Based on recent research from many parts of the world, the content of more than 70% of radio broadcasting caters to adults. In Africa, the percentage is higher. In a recent study in Nigeria, for example, researchers found that content for youth (defined by the United Nations as 15-24 years old) accounted for a mere 1.4% of airtime. As the United Nations Educational, Scientific and Cultural Organization encourages, radio stations need more youth-focused programs.

Young people represent a huge source of potential listeners. In Africa, around 60% of the population is under 25, and 41% are under 15. Experience in radio reporting and broadcasting creates a useable set of skills with a wide range of real-life applications. Learning to research, interview, and broadcast boosts young people’s confidence and builds their communication and critical thinking skills. It also helps address current issues affecting youth, including education, life skills, drug abuse and criminal behaviour, sexual and reproductive health, and gender-based violence.

Many radio stations shun youth programming because youth is not a lucrative market as advertisers or consumers of goods and services. This is despite the fact that radio presents a real opportunity to engage youth in discussion and positive change for themselves and their communities.

There are two main approaches to youth programming. The first consists of adult broadcasters producing and broadcasting programs with content designed for youth. The second and less common but perhaps most effective approach is when radio stations enable youth to produce and broadcast programs themselves. To achieve this, radio stations can work with youth, coach them and build their skills, and gradually progress to youth producing programs almost independently. Here’s an important note that applies to both approaches: youth programming is only successful when youth themselves consider the programming to be good.

This Broadcaster how-to guide discusses the benefits of youth programming, and describes how radio stations can air programming that benefits youth, their radio stations, and their communities, and how youth can contribute to that programming.

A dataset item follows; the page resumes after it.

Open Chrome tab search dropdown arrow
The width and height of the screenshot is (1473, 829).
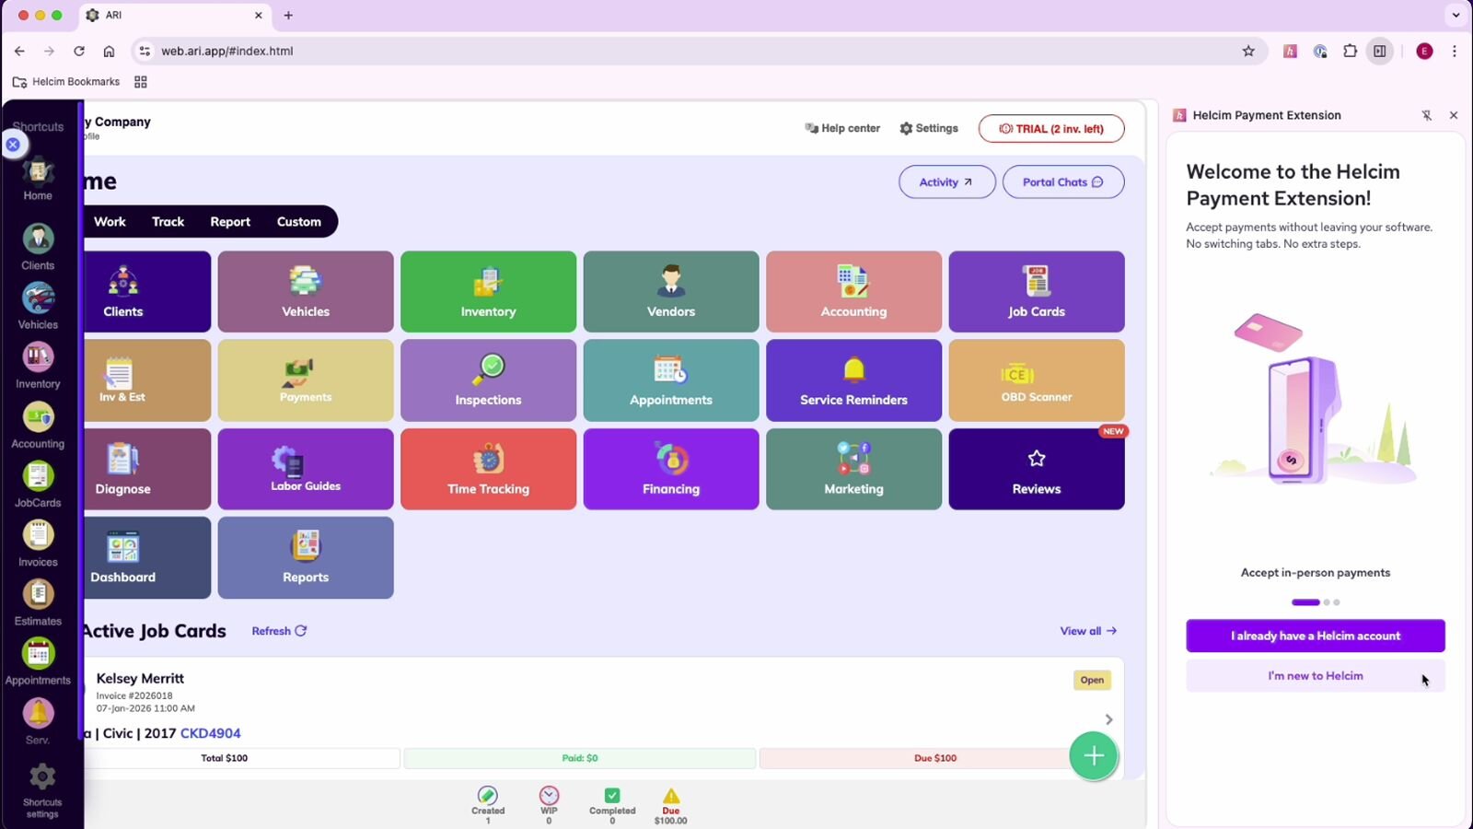(1456, 15)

How can youth programming benefit youth?

  • It helps youth learn and develop radio programming skills and other professional skills, improving their employability in radio and other fields.
  • It brings youth issues to the community and national agenda.
  • When governments, organizations, and other decision-makers address issues that youth raise on the airwaves, it helps improve youth’s self-esteem.
  • It links youth with specific needs and issues to specialists and experts who can assist them, and links youth with particular skills and aptitudes with people who can help them develop those skills and aptitudes.
  • It improves youths’ capacity to take control of their lives, including their social life and their financial situation.

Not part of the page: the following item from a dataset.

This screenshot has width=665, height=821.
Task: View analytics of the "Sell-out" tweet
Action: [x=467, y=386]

How can youth programming benefit radio stations?

  • It creates additional programming content.
  • It boosts listenership, as youth tend to listen to radio stations that target them.
  • It attracts advertisers and other stakeholders who have goods and services for youth.
  • It strengthens a radio station’s mandate to serve their community development goals.

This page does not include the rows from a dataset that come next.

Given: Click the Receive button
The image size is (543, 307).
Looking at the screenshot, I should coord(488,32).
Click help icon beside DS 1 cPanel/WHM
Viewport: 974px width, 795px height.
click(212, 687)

How can youth programming benefit communities?

  • It helps communities discuss and address youth needs.
  • It helps community youth groups build confidence and participate in finding community solutions.
  • It helps create future community leaders.
  • It airs a diverse range of opinions that can deepen community understanding of social issues, for example, gender issues.      

Ethical considerations when working with youth

Young people have the same rights as older people, and need to be treated with the same type of respect. But working with youth requires attention to particular ethical considerations, such as those mentioned below.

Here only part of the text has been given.